Preconceito nos serviços das redes de saúde

Os LGBTs encontram dificuldades, seja por preconceito ou falha na formação, ao procurar atendimento médico. Dados do Ministério da Saúde mostram que 14,5% dos participantes de um estudo feito na Parada Gay de São Paulo já sofreram preconceito nos serviços das rede de saúde. Isso leva muitas pessoas a parar de frequentar os hospitais e clínicas, o que dificulta a prevenção ao câncer e o tratamento. Entre as mulheres lésbicas, doenças como o câncer de mama e de colo de útero são agravadas devido à baixa utilização dos serviços de saúde.
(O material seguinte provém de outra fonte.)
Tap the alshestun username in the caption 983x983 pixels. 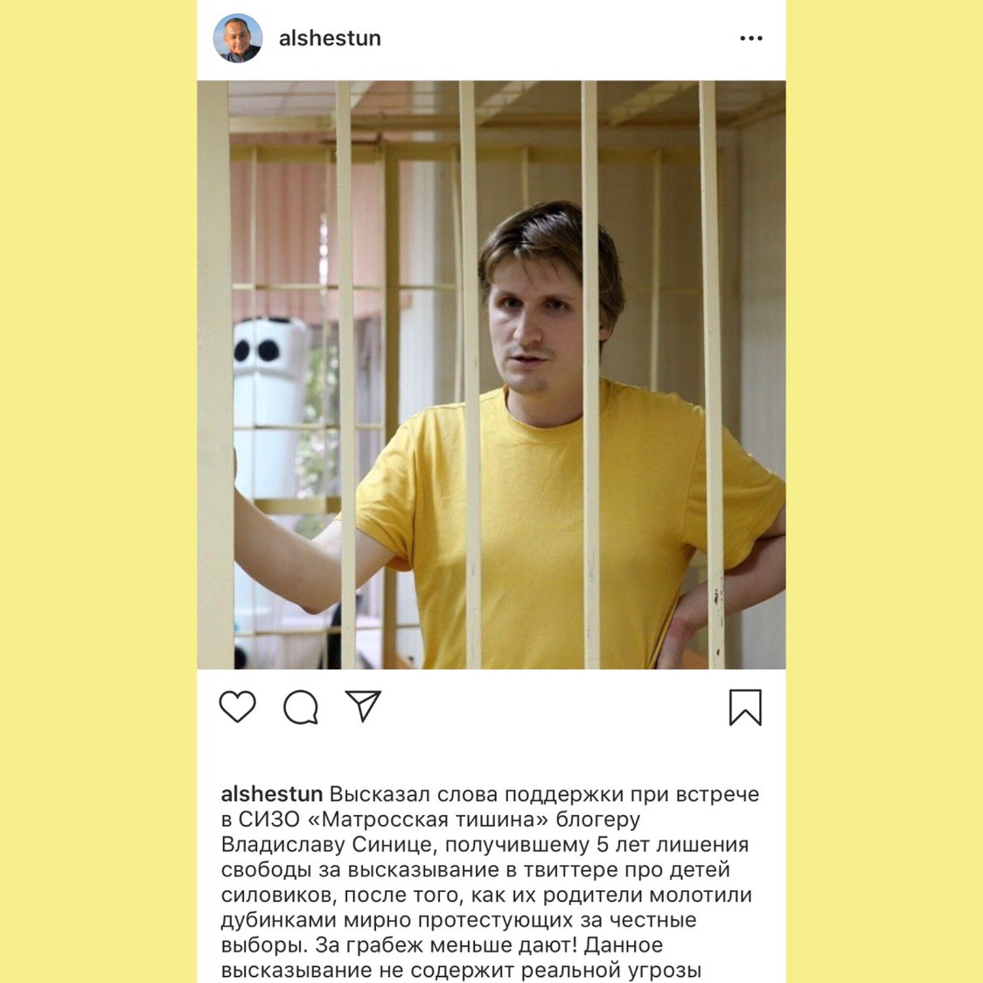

O coordenador estadual do Instituto Brasileiro de Transmasculinidade (Ibrat), Natan Follador, conta como que “os homens trans também enfrentam dificuldades. Muitos deixam de ir ao ginecologista, aumentando a chance do surgimento de câncer de seios, útero e ovários”.
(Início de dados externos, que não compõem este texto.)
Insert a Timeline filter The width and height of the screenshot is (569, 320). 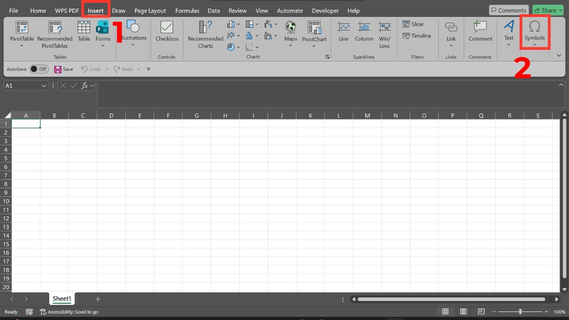(416, 36)
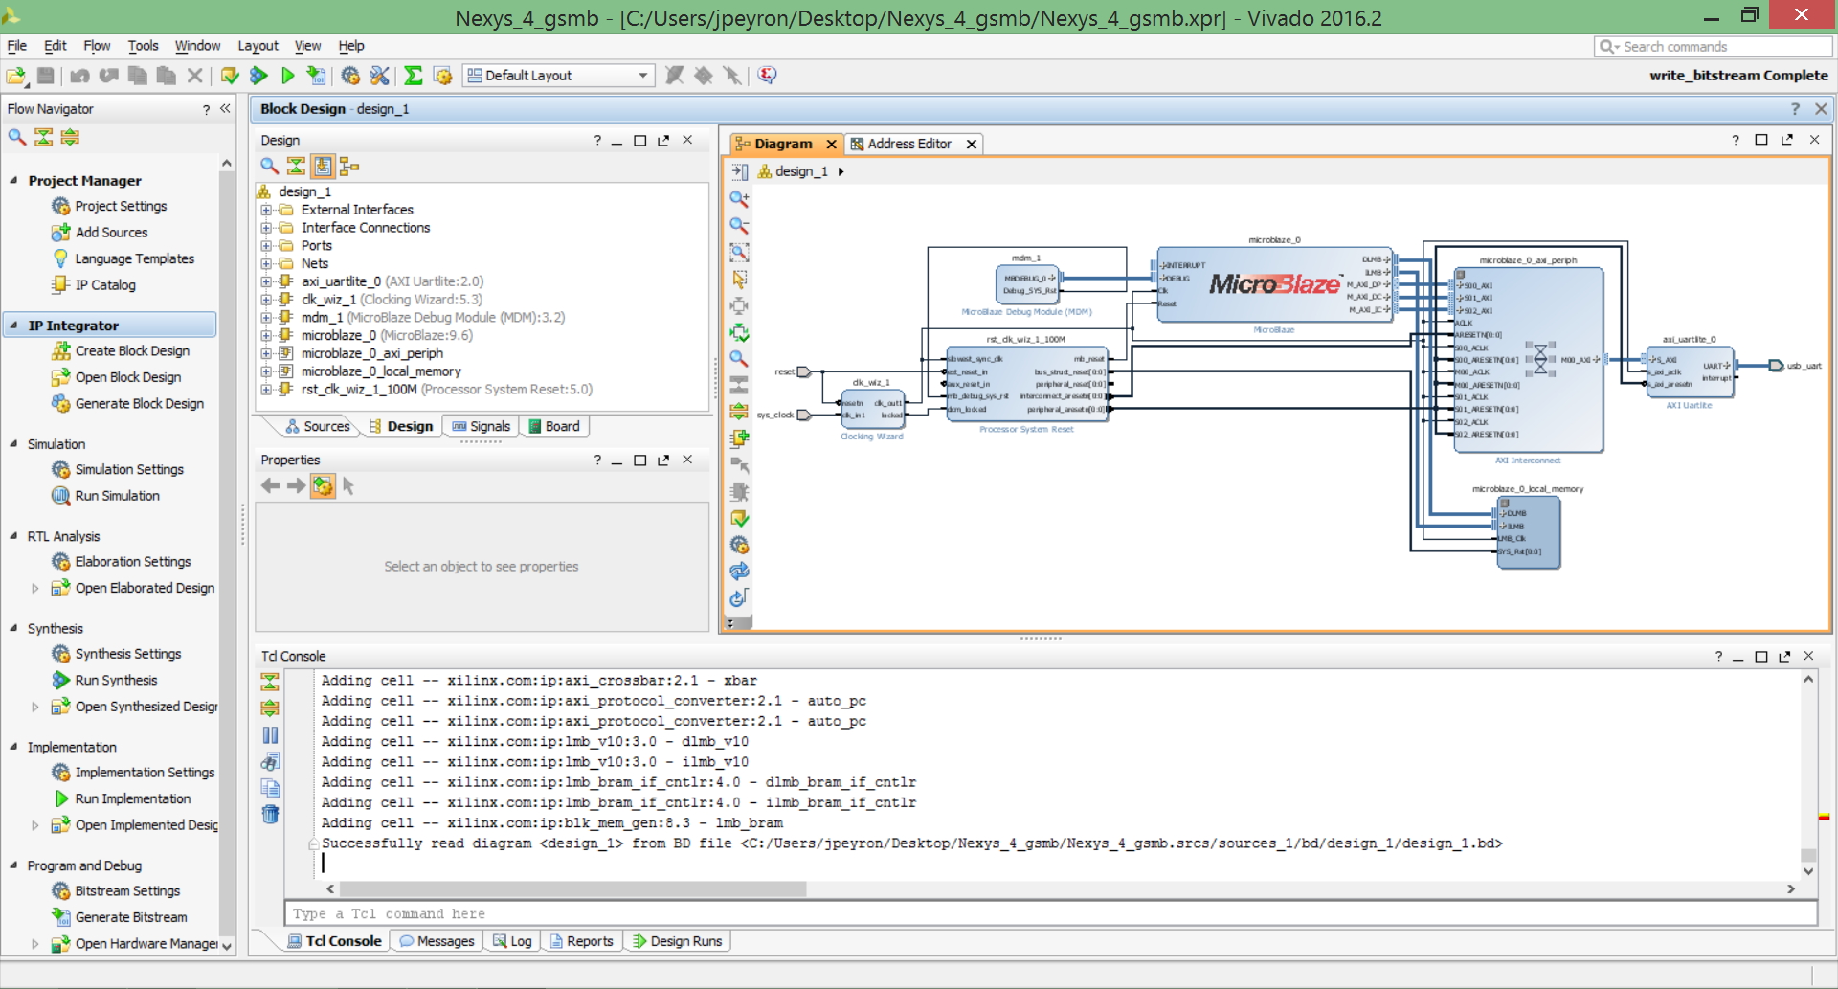Toggle auto-scroll to selected object in Design panel
The image size is (1838, 989).
pyautogui.click(x=323, y=166)
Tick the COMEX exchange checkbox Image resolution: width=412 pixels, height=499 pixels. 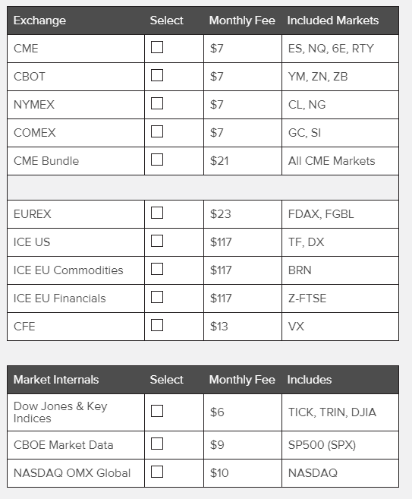[157, 131]
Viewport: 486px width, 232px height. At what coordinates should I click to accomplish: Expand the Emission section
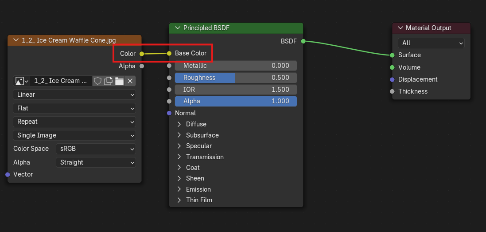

Por outro lado, muitos trans só procuram médicos para terapia hormonal e se esquecem dos outros cuidados com o corpo. Um estudo sobre câncer de mama com mulheres trans sugere que há evidências de risco de desenvolvimento da doença devido à terapia hormonal. Porém afirmam que é necessário aprofundar o conhecimento sobre esta problemática, principalmente, com a realização de estudos que tenham como público-alvo a população transexual em idade mais avançada.

Mais políticas públicas

A doutora Joana Coelho Moreira defende que a esfera pública deveria intervir mais nas políticas sociais voltadas aos LGBTs. “Muitas pessoas da comunidade não procuram as unidades de saúde e os hospitais por medo de sofrer preconceito ou não saber a quem recorrer. E atualmente, os médicos deveriam ter a obrigação de ter o conhecimento e saber acolher uma pessoa transexual”.

Joana ressaltou que a maioria das pessoas presentes na palestra eram cis e não realizaram o exame para identificar o câncer de mama precocemente. “Imagine as pessoas LGBTs com pouco acesso à informação ou amparo do Ministério Saúde”, questionou.